- Arbeitsanweisungen:
1. Fasse den Absatz im Textauszug, der mit „Anfang nächsten Jahres“ beginnt, als kurze Liste zusammen und behalte dabei seine wesentlichen Angaben bei.
2. Übernimm aus dem Textauszug wörtlich die Passage, die bei „Spät am Abend, versteckt“ beginnt und bei „vom Brutto bleiben.“ endet.

::: Textauszug

Spät am Abend, versteckt in einem Gesetz über eine Reihe von Maßnahmen gegen die Kapitalflucht hat der Bundestag in dieser Woche die versprochenen Steuerentlastungen von mehr als sechs Milliarden Euro für die beiden kommenden Jahre beschlossen, die allerdings auch der Bundesrat noch absegnen muss. Große Sprünge dürfte damit aber niemand machen können: Den meisten Beschäftigten werden am Monatsende nur wenige Euro mehr netto vom Brutto bleiben.
Anfang nächsten Jahres steigt der Grundfreibetrag um 168 auf 8820 Euro und ein Jahr später noch einmal um 180 auf dann 9000 Euro. Bis zu diesem Betrag bleibt ein Einkommen steuerfrei – er sichert das Existenzminimum ab. Ehepaare erhalten den doppelten Freibetrag. Analog dazu steigt der Kinderfreibetrag von gegenwärtig 7248 Euro im ersten Schritt um 108 Euro und Anfang 2018 noch einmal um 72 Euro. Wer Kindern oder Lebenspartnern Unterhalt zahlt, kann bis zu 8820 Euro an außergewöhnlichen Belastungen geltend machen.

::::::
::: Datenauszug

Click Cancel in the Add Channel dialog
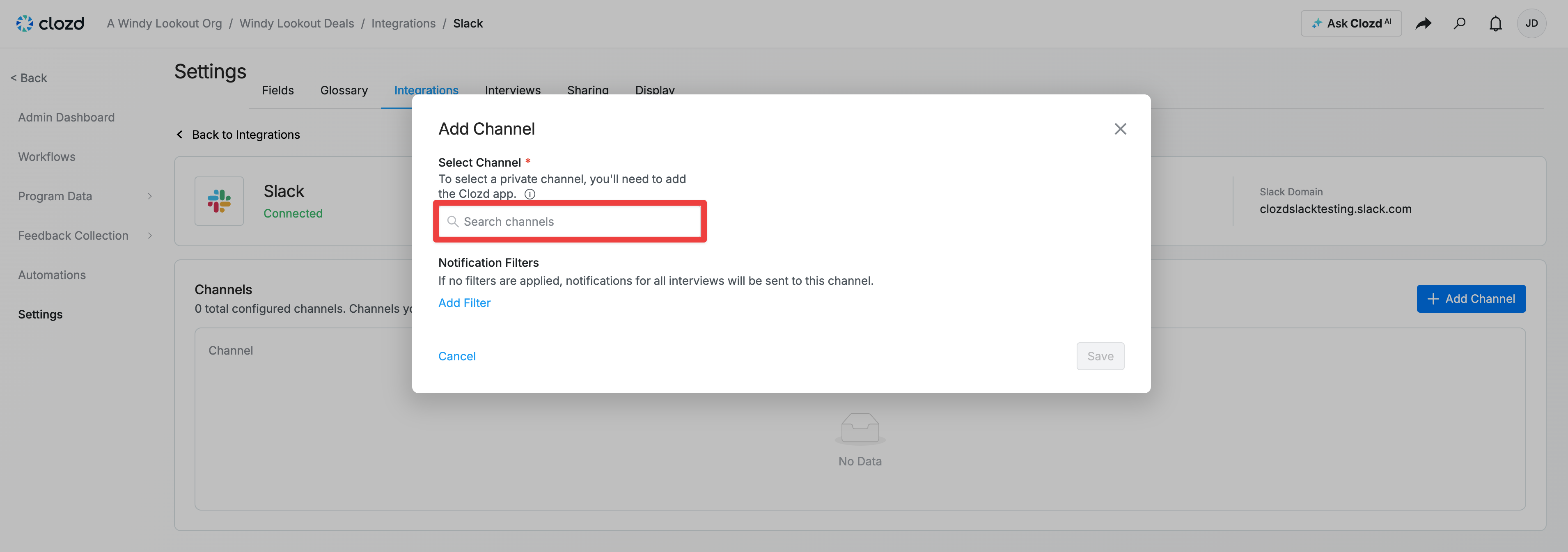This screenshot has width=1568, height=552. coord(456,356)
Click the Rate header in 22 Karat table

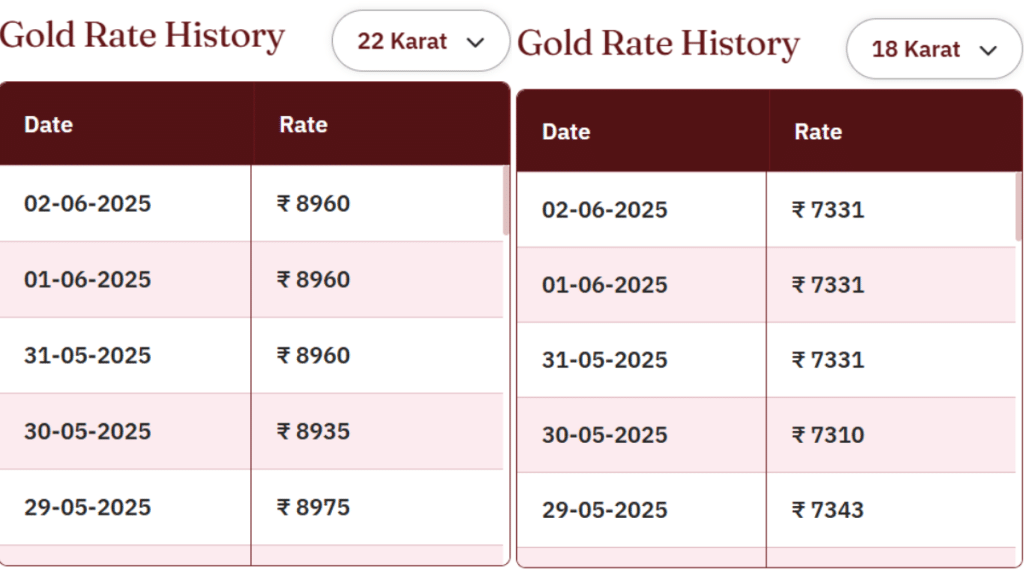pyautogui.click(x=303, y=124)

::::::

- Lösungen:
1.
- Grundfreibetrag: steigt Anfang nächsten Jahres um 168 auf 8820 Euro, ein Jahr später um 180 auf 9000 Euro
- Einkommen bis zu diesem Betrag bleibt steuerfrei und sichert das Existenzminimum
- Ehepaare erhalten den doppelten Freibetrag
- Kinderfreibetrag: liegt derzeit bei 7248 Euro, steigt zunächst um 108 Euro und Anfang 2018 nochmals um 72 Euro
- Unterhalt an Kinder oder Lebenspartner: bis zu 8820 Euro als außergewöhnliche Belastungen absetzbar

2.
Spät am Abend, versteckt in einem Gesetz über eine Reihe von Maßnahmen gegen die Kapitalflucht hat der Bundestag in dieser Woche die versprochenen Steuerentlastungen von mehr als sechs Milliarden Euro für die beiden kommenden Jahre beschlossen, die allerdings auch der Bundesrat noch absegnen muss. Große Sprünge dürfte damit aber niemand machen können: Den meisten Beschäftigten werden am Monatsende nur wenige Euro mehr netto vom Brutto bleiben.